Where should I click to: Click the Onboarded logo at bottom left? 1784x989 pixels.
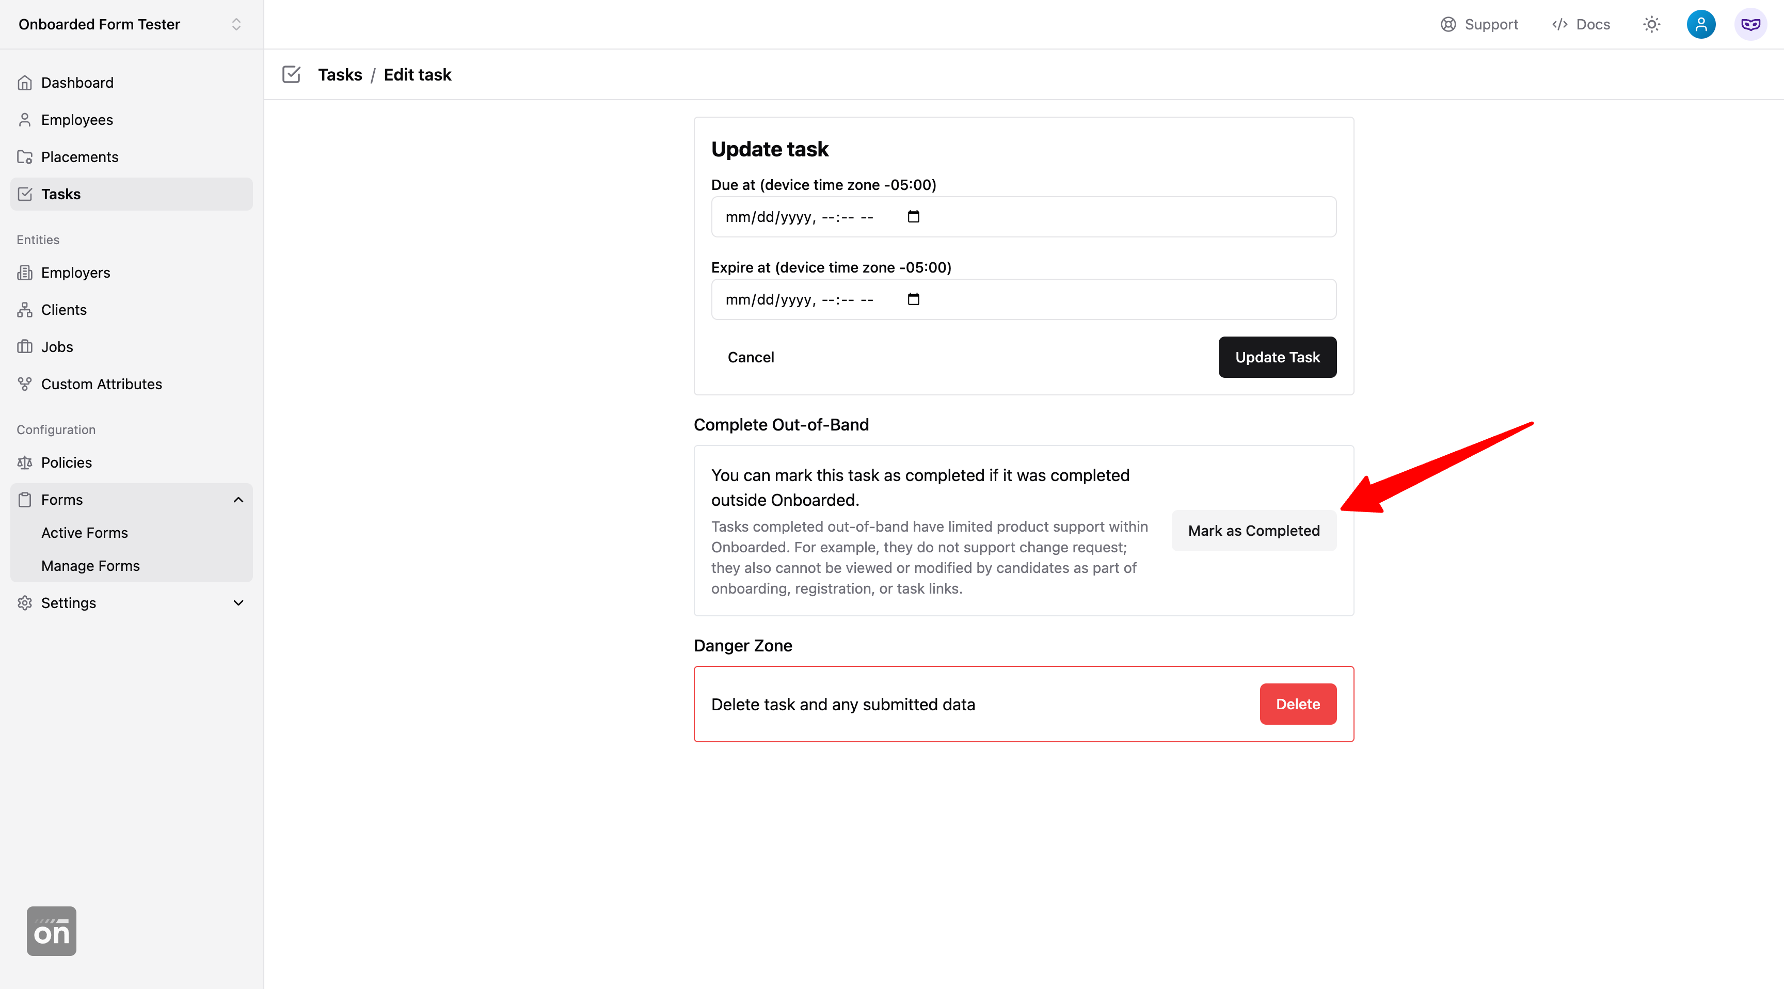pos(51,931)
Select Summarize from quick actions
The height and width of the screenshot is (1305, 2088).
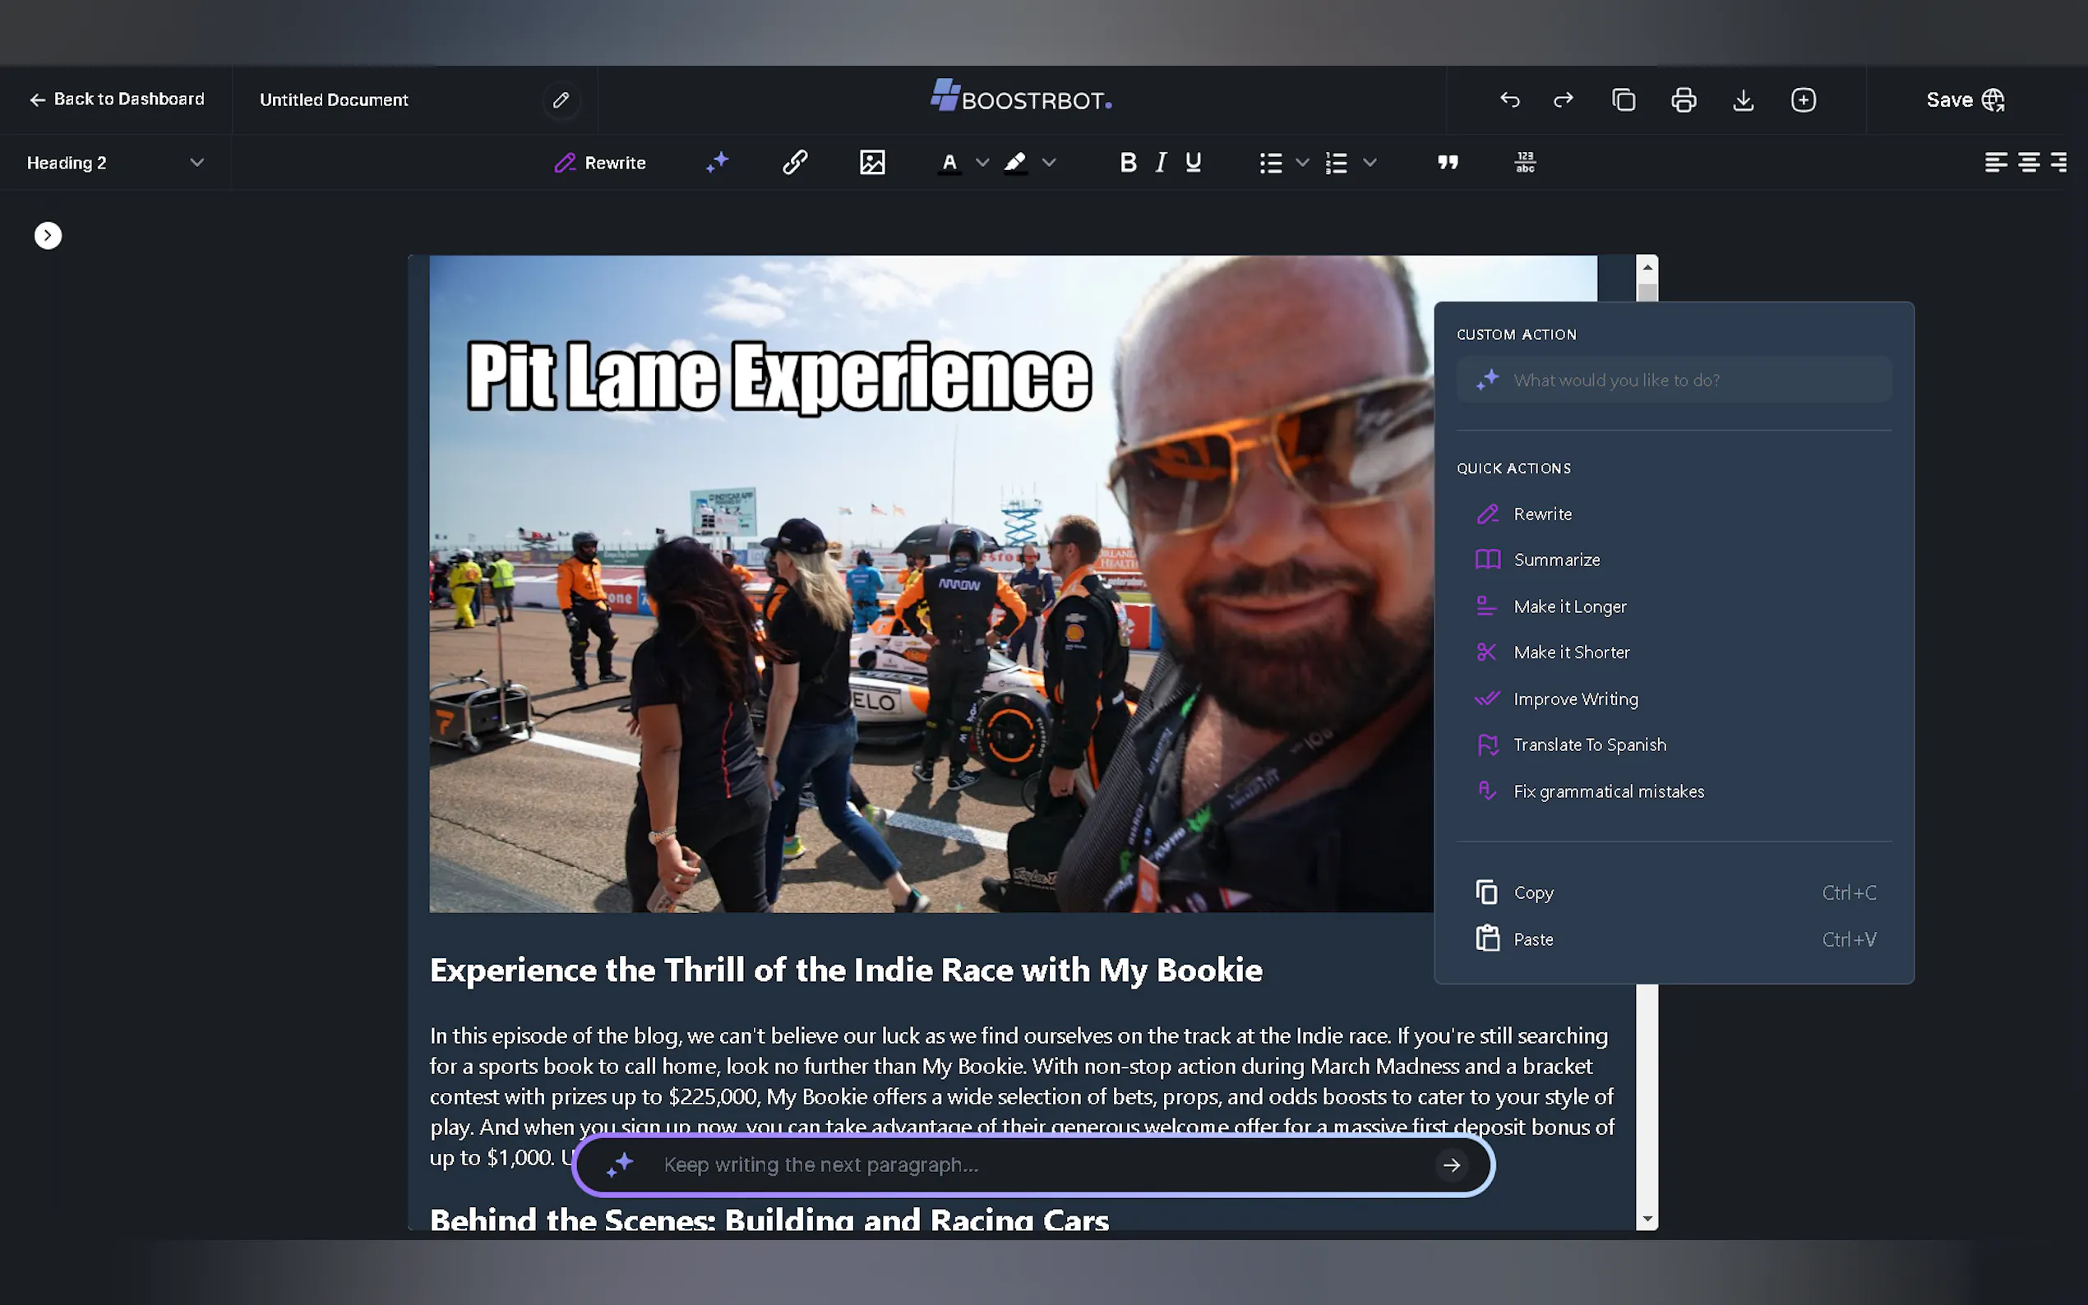[x=1556, y=560]
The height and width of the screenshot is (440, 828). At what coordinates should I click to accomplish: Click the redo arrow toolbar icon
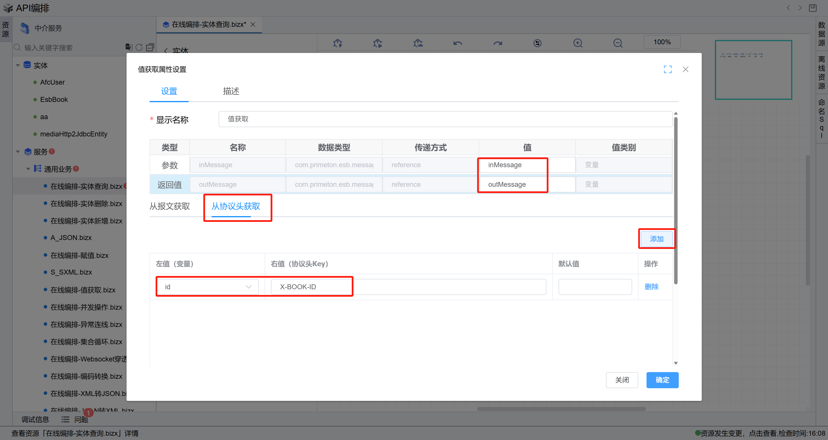(498, 43)
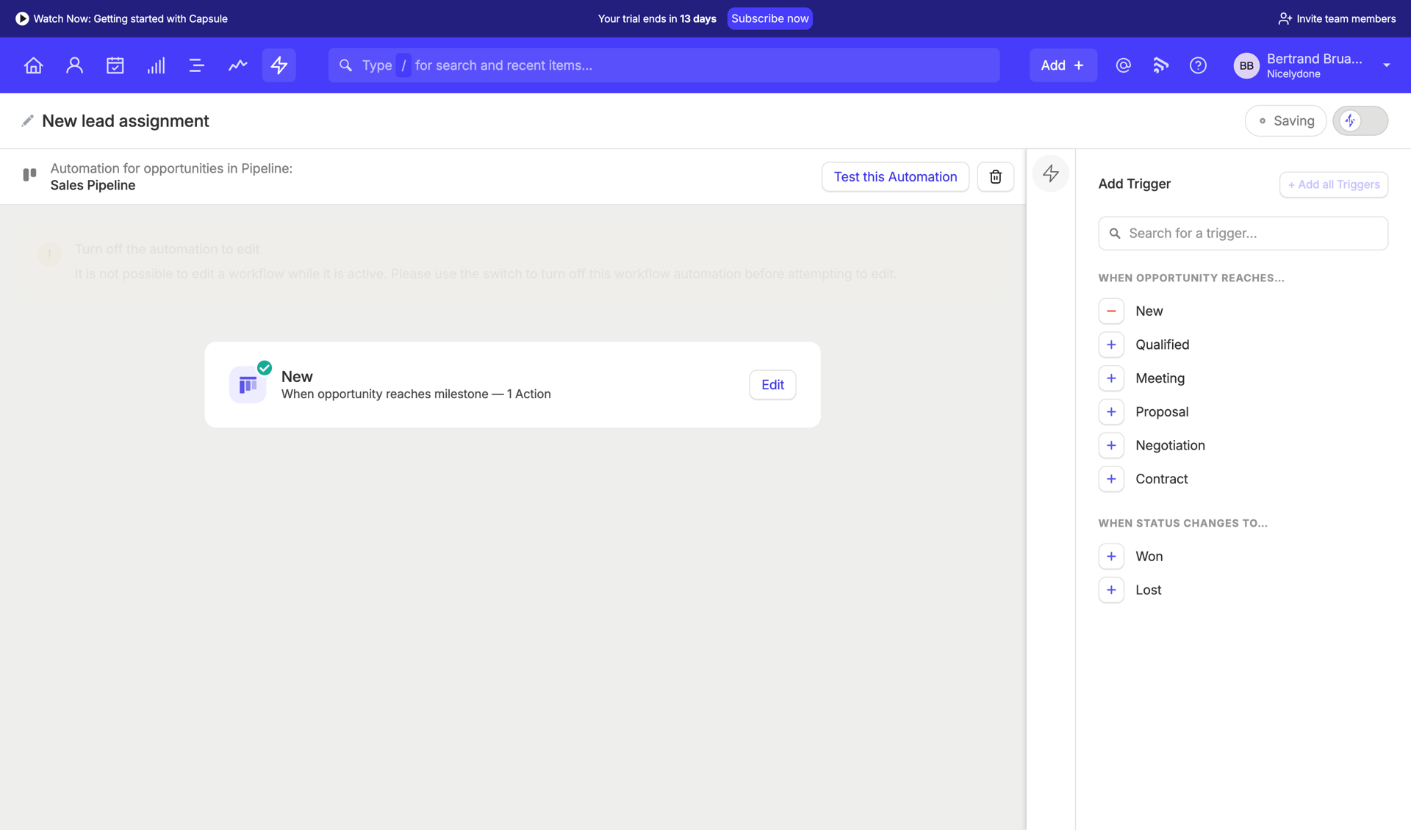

#### Exercise aim:
The lines from the one containing "Select Summarize from quick actions" through the last line of the records are what you should copy, word for word and nothing else, with pictures left out.

#### Task answer:
Select Summarize from quick actions
The height and width of the screenshot is (1305, 2088).
[x=1556, y=560]
The height and width of the screenshot is (440, 828). At what coordinates should I click to accomplish: Click the redo arrow toolbar icon
(498, 43)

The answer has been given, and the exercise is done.